*** Selected excerpt ***

An article by Ben Lawner, DO, MS, EMT-P, and medical students Megan Halliday and Andrew Bouland, was published in this month's issue of Western Journal of Emergency Medicine. “The Medical Duty Officer: An Attempt to Mitigate the Ambulance At-Hospital Interval” describes their study, designed to improve communications within the local EMS system and decrease the amount of time ambulances spent at hospitals between transports. They collaborated with Angela Comer, MPH, from the National Study Center for Emergency Medical Systems and Trauma, Daniel Ramos, from the Baltimore City Department of Social Services, and Mark Fletcher, a paramedic with the Baltimore City Fire Department on the study and the analysis of its results.

*** End of Selected excerpt ***

◆ Work order: Copy the passage on the Medical Duty Officer study word for word, starting at "An article by" and ending at "of its results.".

*** Information given ***

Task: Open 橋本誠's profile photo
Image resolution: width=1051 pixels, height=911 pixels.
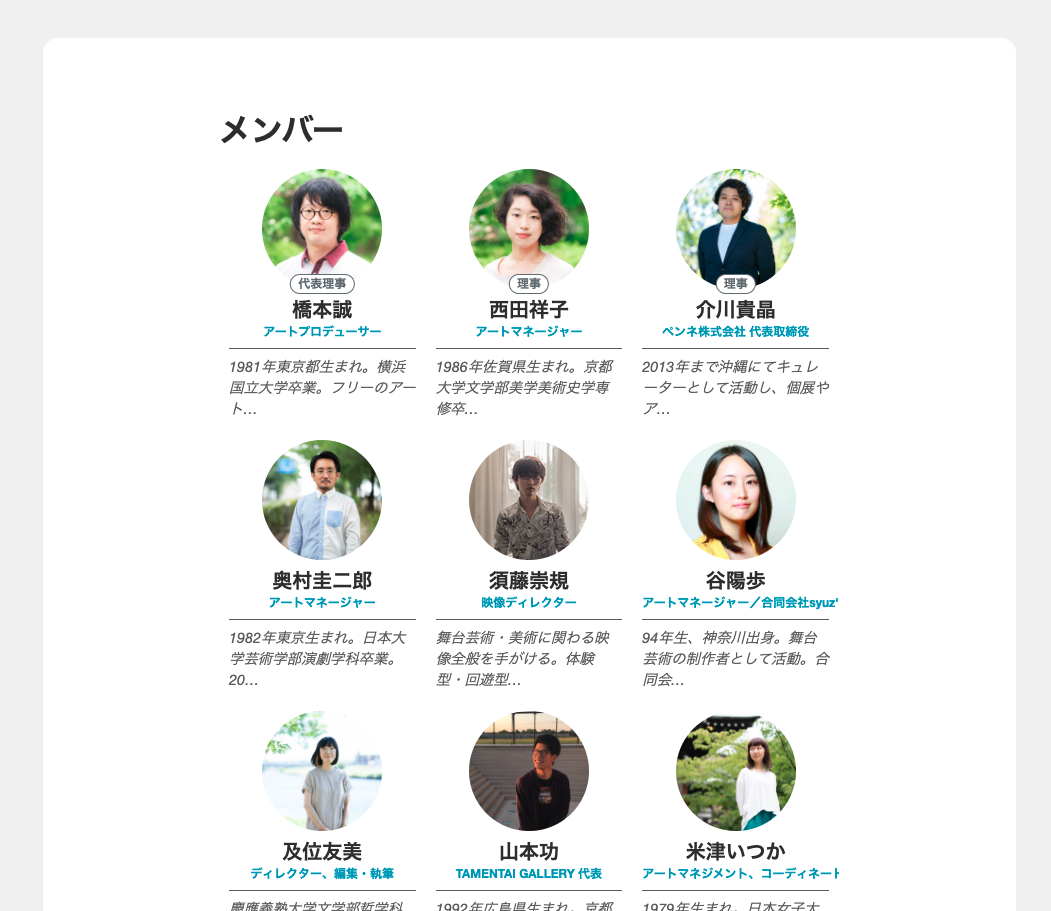Action: [322, 229]
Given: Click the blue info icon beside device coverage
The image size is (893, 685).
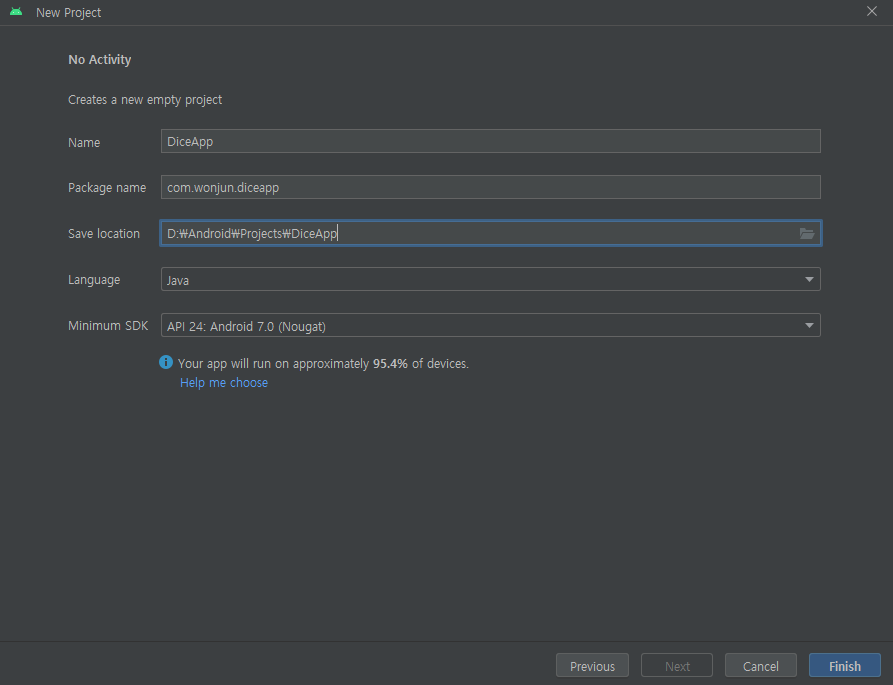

*** End of Information given ***

◆ Completed exercise:
An article by Ben Lawner, DO, MS, EMT-P, and medical students Megan Halliday and Andrew Bouland, was published in this month's issue of Western Journal of Emergency Medicine. “The Medical Duty Officer: An Attempt to Mitigate the Ambulance At-Hospital Interval” describes their study, designed to improve communications within the local EMS system and decrease the amount of time ambulances spent at hospitals between transports. They collaborated with Angela Comer, MPH, from the National Study Center for Emergency Medical Systems and Trauma, Daniel Ramos, from the Baltimore City Department of Social Services, and Mark Fletcher, a paramedic with the Baltimore City Fire Department on the study and the analysis of its results.